The Iowa City City Council unanimously approved the final reading of the ordinance, passing and adopting it into law.

In approving the measure, councilors expressed their support for local venues and stressed that this measure didn’t mean the council wasn’t concerned about alcohol issues.

“A lot of members of the community are concerned and think we’re deconstructing the 21-ordinance,” Councilor Rick Dobyns said. “But providing nonalcoholic opportunities for students isn’t just rewarding the good guys, we’re still trying to punish the bad guys who don’t quite keep up with alcohol enforcement. Nobody likes police in their bars.”

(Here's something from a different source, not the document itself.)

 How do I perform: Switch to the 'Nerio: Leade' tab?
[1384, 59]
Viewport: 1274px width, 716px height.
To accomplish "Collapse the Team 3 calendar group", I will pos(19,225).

Local entertainment venues have worked with the city to develop the ordinance, and one general manager of two venues thinks the changes are good for the city.

“It definitely hurt everyone’s business, bars and venues,” said Pete McCarthy, the general manager of Gabe’s and the Yacht Club, referring to the previous ordinance. “But we are offering more than just a place to drink — we’re offering entertainment.”

McCarthy said the previous ordinance made underage venue-goers more reluctant to go see shows.
“Sometimes the headlining band won’t go on stage until 11:30, and kids are afraid of getting tickets,” he said. “It was unfair to the music scene, and I think the council knew that.”

However, McCarthy thought the changes wouldn’t have an immediate effect.

“It took awhile for people to stop going to shows [after the previous ordinance was passed],” he said. “I don’t know if we’ll see automatic turnaround, but I think everyone knows this is the right move.”

Several students at the University of Iowa expressed their support for the policy change.

Freshman Clare Goerdt said she had been to shows at Blue Moose and Gabe’s in Iowa City and thought the changes would be manageable for the city.

“[Alcohol] could be a problem, but there are a lot of regulations in Iowa City that they want to follow,” she said before the meeting. “I would definitely go to more shows if this is passed.”

Freshman Samantha Budzyn thought there were ways to prevent underage drinking at venues.

“It might lead to some alcohol issues, but I think you should be able to see a concert,” she said. “Maybe they can put an X on your hand [for underage venue-goers].”

Junior Kaleb Robuck said he had been to several local music venues and thought the changes were a good idea.

“I’ve gone a couple of times with underage friends, and I’d probably go more,” he said.

However, for people that have received tickets for violating the previous ordinance, there won’t be any legal options available to reverse the citation.

“If they’ve received tickets while it was illegal, there’s no provision for expungement,” said Eric Goers, an assistant city attorney.

But now that 19- and 20-year-olds are allowed after midnight, McCarthy thinks it’s up to the venues to do their part.

“[The council] has done everything it can,” he said. “Now, the ball is in our court. I think we’ll get back to a real cultural city, but it’ll take work on everybody’s part.”